Starting in the spring 2013, I videotaped the lectures for my MATH 676: Finite element methods in scientific computing course at the KAMU TV studio at Texas A&M. These are lectures on many aspects of scientific computing, software, and the practical aspects of the finite element method, as well as their implementation in the deal.II software library. Support for creating these videos was also provided by the National Science Foundation and the Computational Infrastructure in Geodynamics.

The videos are part of a broader effort to develop a modern way of teaching Computational Science and Engineering (CS&E) courses. If you are interested in adapting our approach, you may be interested in this paper I wrote with a number of education researchers about the structure of such courses and how they work.

Note 1: In some of the videos, I demonstrate code or user interfaces. If you can't read the text, change the video quality by clicking on the "gear" symbol at the bottom right of the YouTube player.

Note 2: deal.II is an actively developed library, and in the course of this development we occasionally deprecate and remove functionality. In some cases, this implies that we also change tutorial programs, but the nature of videos is that this is not reflected in something that may have been recorded years ago. If in doubt, consult the current version of the tutorial.

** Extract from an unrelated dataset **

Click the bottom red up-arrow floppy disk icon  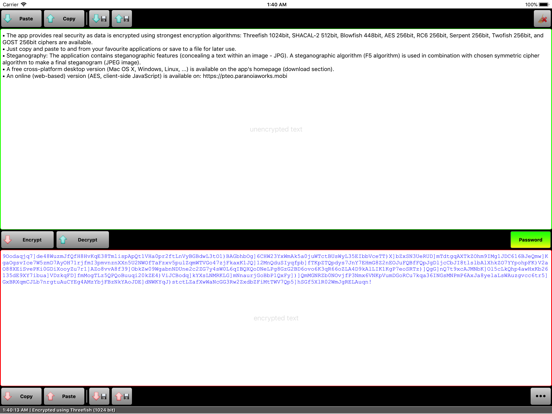pyautogui.click(x=122, y=396)
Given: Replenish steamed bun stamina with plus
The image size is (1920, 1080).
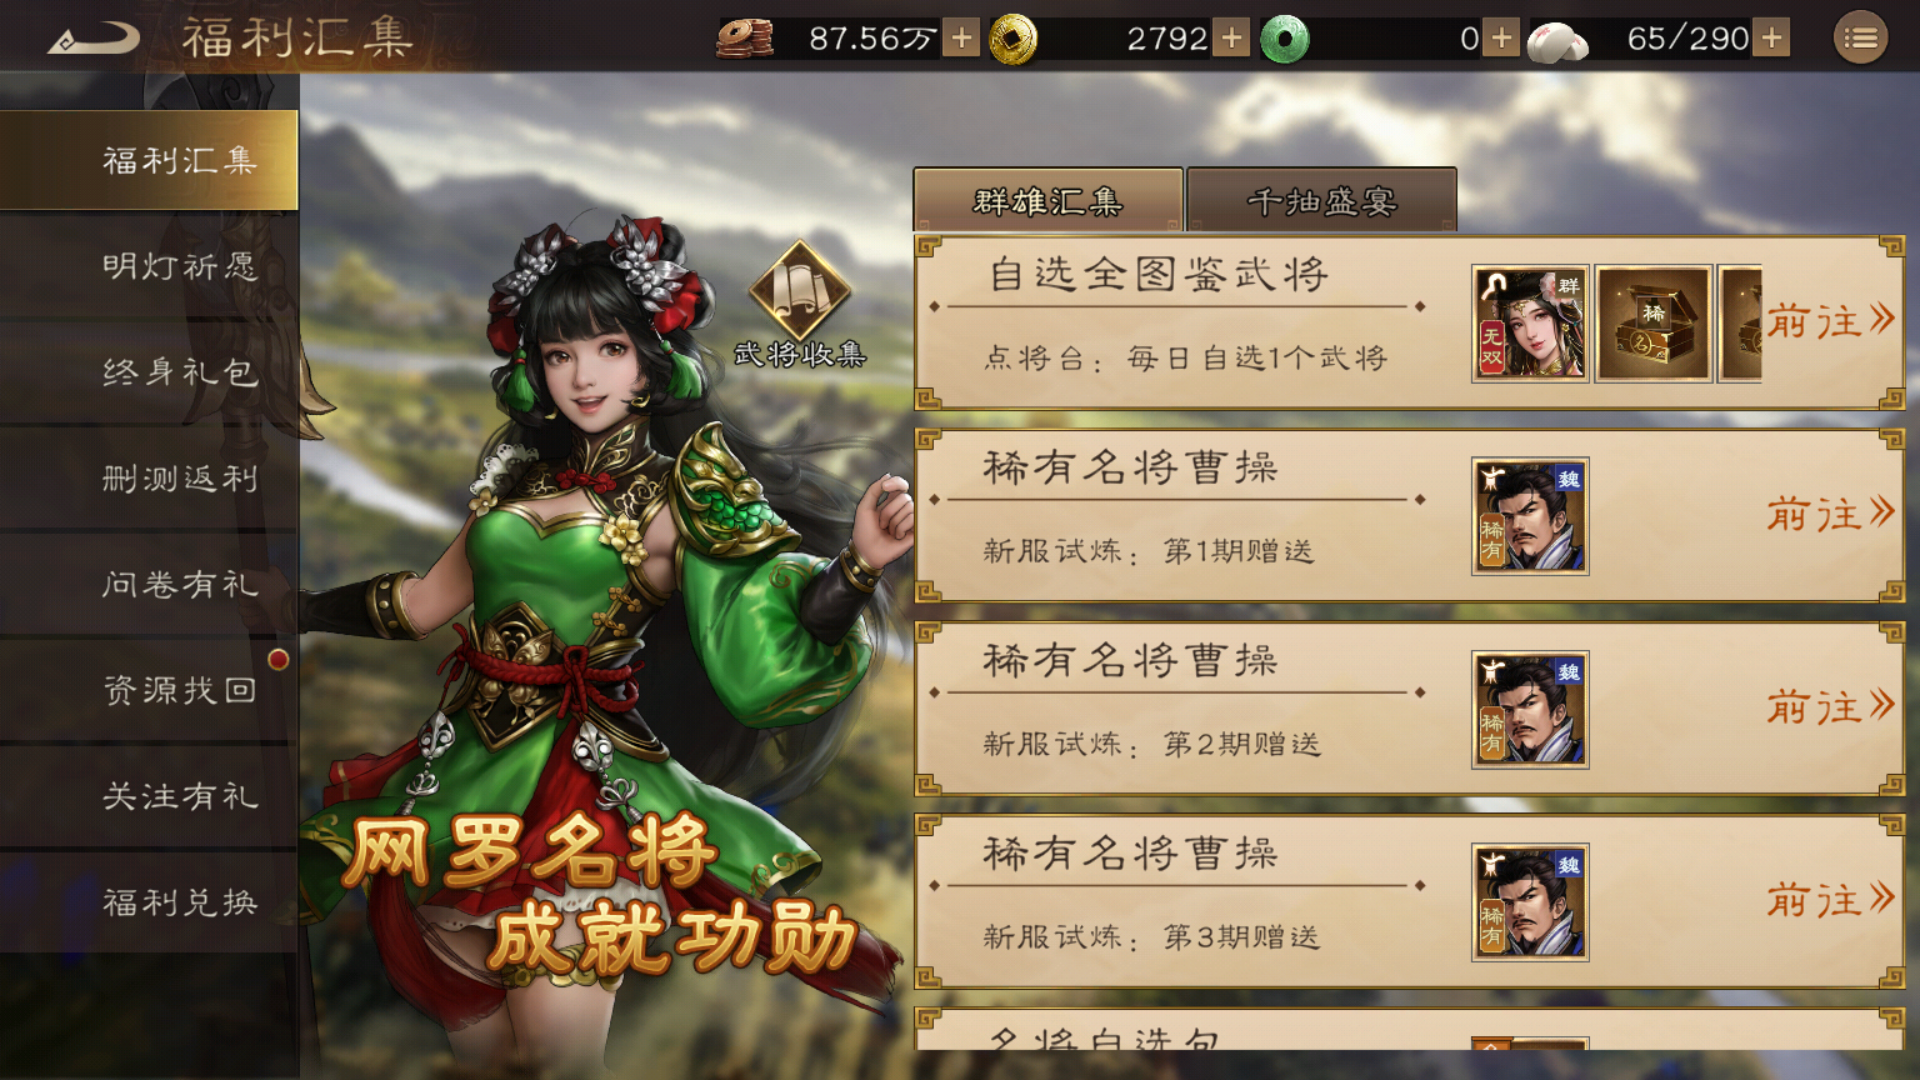Looking at the screenshot, I should [x=1771, y=39].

Lecture 24: Best programming practices: Defensive programming and other ways to avoid bugs

Inexperienced programmers often think that experienced programmers do not make mistakes or introduce bugs. However, while they may make fewer mistakes, the primary difference in my view is simply that they have better ways to deal with them: they know they will make mistakes and change their programming practices to either avoid common pitfalls, or to "hedge" against them by making it easy to discover bugs. In the latter case, the result is not that they start out with fewer bugs, they simply get rid of them faster. (It is certainly also true that one figures out faster what exactly the problem is and how to fix it if one has years of experience and has seen every bug at least once before — in fact, made every mistake at least once oneself.)

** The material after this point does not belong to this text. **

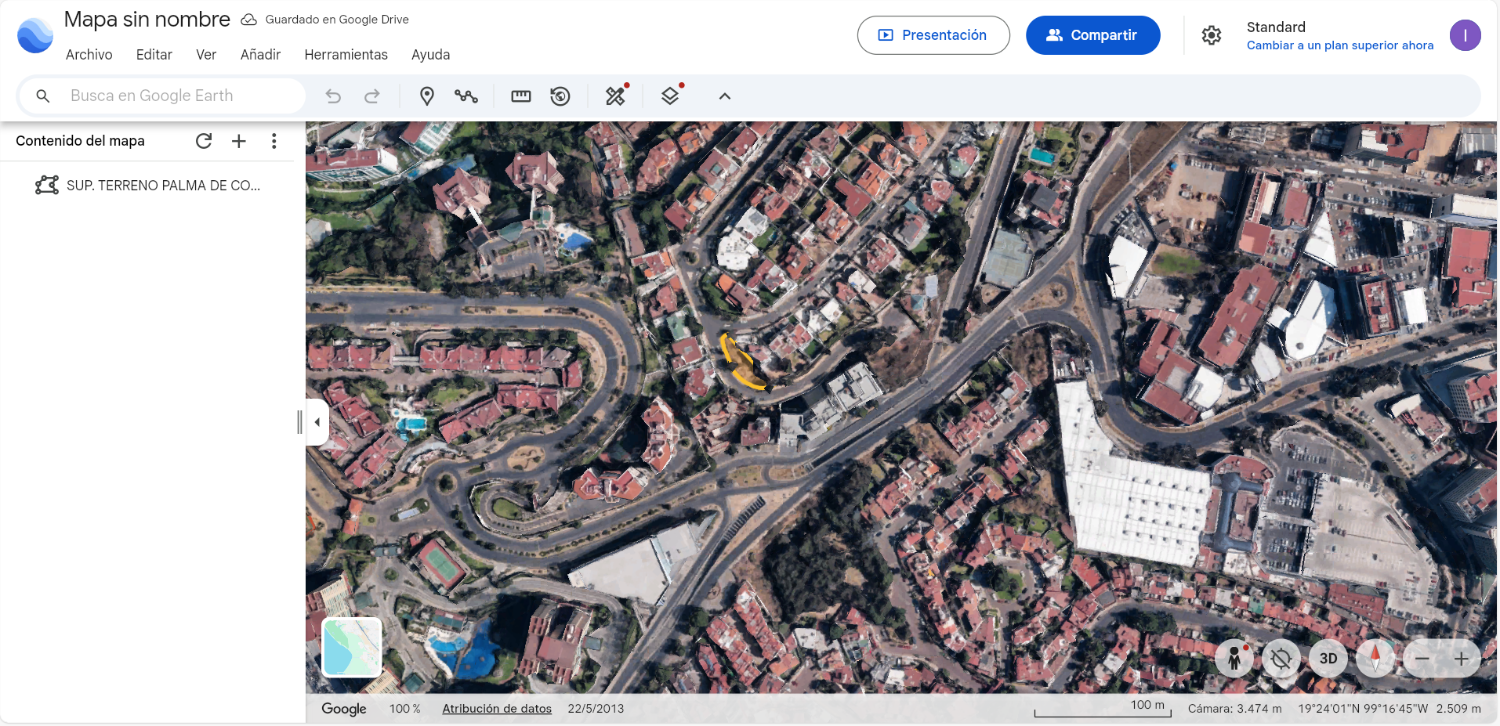
Task: Open the Herramientas menu
Action: coord(346,55)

In this lecture, I consider some of the strategies that have proven to be very useful in writing good code. The goal is to avoid bugs to begin with, and to make finding bugs easier if they do happen.

In practice, dealing with mistakes is as much a question of skills and techniques, as it is of mindset. You might want to take a look at this blog post I wrote for the Better Scientific Software (BSSw) blog in 2020 and that talks about exactly this point.